● **Given task a**: Can you edit the entries between the lines holding "You are a computer-use agent." and "point(545,174)", inclusive, so that "Select" becomes "Click" and nothing else changes, leaving the pictures out of your answer?

● **Document text**:
Time Complexity: O(32 * r * log(c)). The upper bound function will take log(c) time and is performed for each row. And since the numbers will be max of 32 bit, so binary search of numbers from min to max will be performed in at most 32 ( log2(2^32) = 32 ) operations. 
Auxiliary Space: O(1) 

Method 2 – Using a min heap – Priority Queue 
When we need to find the nth smallest element in a row or a column sorted matrix, we can use a min heap and a class node{val,row,col}, 
Since the matrix is row sorted the smallest element will be one among the first elements of all row ,
so push all first element of rows in the min heap,  then for top element in heap push the second column element in that row ,if it is smallest it will be on top, or the other smallest element will be on top.
Repeat this process of popping the top elements till (r*c)/2.

In this problem this concept is used to find the median of the row sorted matrix.

C++

#include<bits/stdc++.h>
using namespace std;
 
class node{
    public:
        int data;
        int row;
        int col;
         
        node(int d, int r, int c){
            row = r;
            col = c;
            data = d;
        }
};
 
class compare{
    public:
    bool operator()(node* a, node* b){
        return a->data > b->data;
    }
};
 
class Solution{  
public:
    int median(vector<vector<int>> &matrix, int R, int C){
        priority_queue<node*, vector<node*>, compare>minheap;
        int count = 0, median = -1;
        int medianindex = (R*C)/2;
         
        for(int i = 0; i<R; i++){
            node* temp = new node(matrix[i][0], i, 0);
            minheap.push(temp);
        }
         
         
        while(count <= medianindex){
            node* top = minheap.top();
            minheap.pop();
            int row = top->row;
            int col = top->col;
            median = top->data;
             
            count++;
            if(col+1 < C){
                col++;
                 node* temp = new node(matrix[row][col], row, col);
                 minheap.push(temp);
            }
        }
        return median;
    }
 
};
 
int main()
{
     
        int r=3;
        int c=3;
         
        vector<vector<int>> matrix={{1, 3, 5},
                                    {2, 6, 9},
                                    {3, 6, 9}};
        
        Solution obj;
        cout<<obj.median(matrix, r, c)<<endl;       
     
    return 0;
}

                    

Java

// Node class contains 3 fields - data, row, and col.
// It initializes the values of these fields in its
// constructor.
import java.util.*;
class Node {
    int data; // contains the value of the current node
    int row; // contains the row number of the current node
             // in the matrix
    int col; // contains the column number of the current
             // node in the matrix
    Node(int d, int r, int c)
    {
        row = r;
        col = c;
        data = d;
    }
}
 
// Compare class implements the Comparator interface and
// overrides the compare method. It is used to compare 2
// nodes and determine the order in which they should be
// inserted in the min heap.
class Compare implements Comparator<Node> {
    public int compare(Node a, Node b)

● **Data supplied**:
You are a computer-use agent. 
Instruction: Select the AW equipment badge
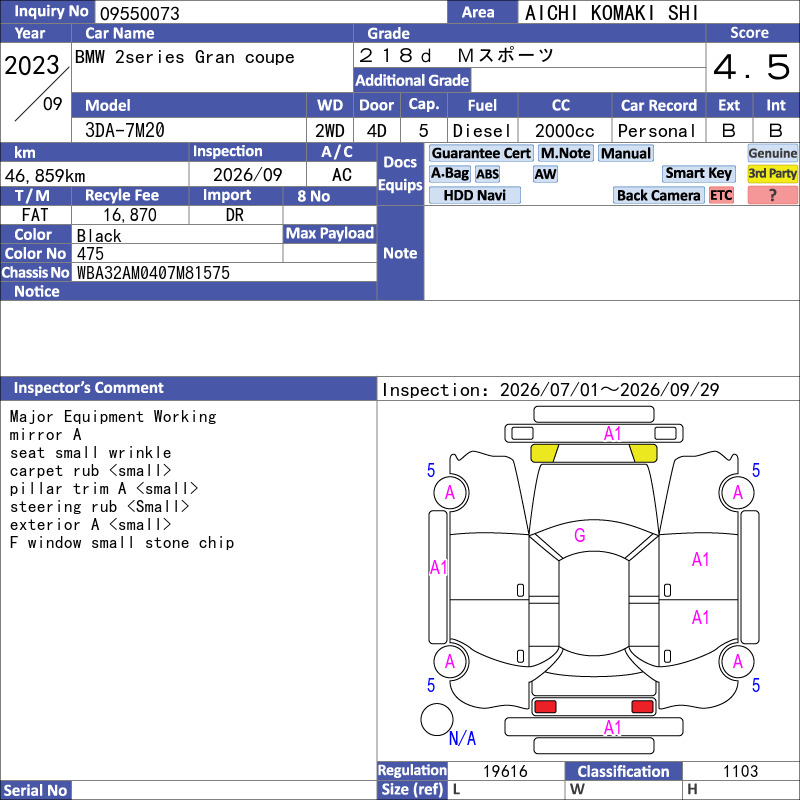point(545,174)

...

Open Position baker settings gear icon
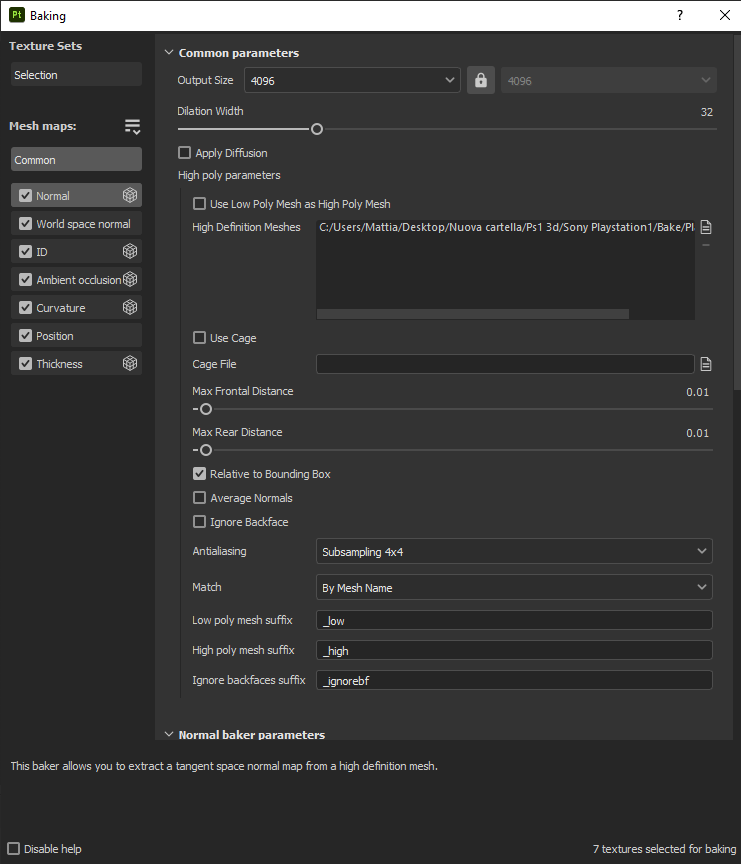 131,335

● **Given task b**: In the text on finding the median of a row-sorted matrix, at most how many operations does the binary search of numbers from min to max take?

● **Reply a**:
You are a computer-use agent. 
Instruction: Click the AW equipment badge
point(545,174)

● **Reply b**: At most 32 operations.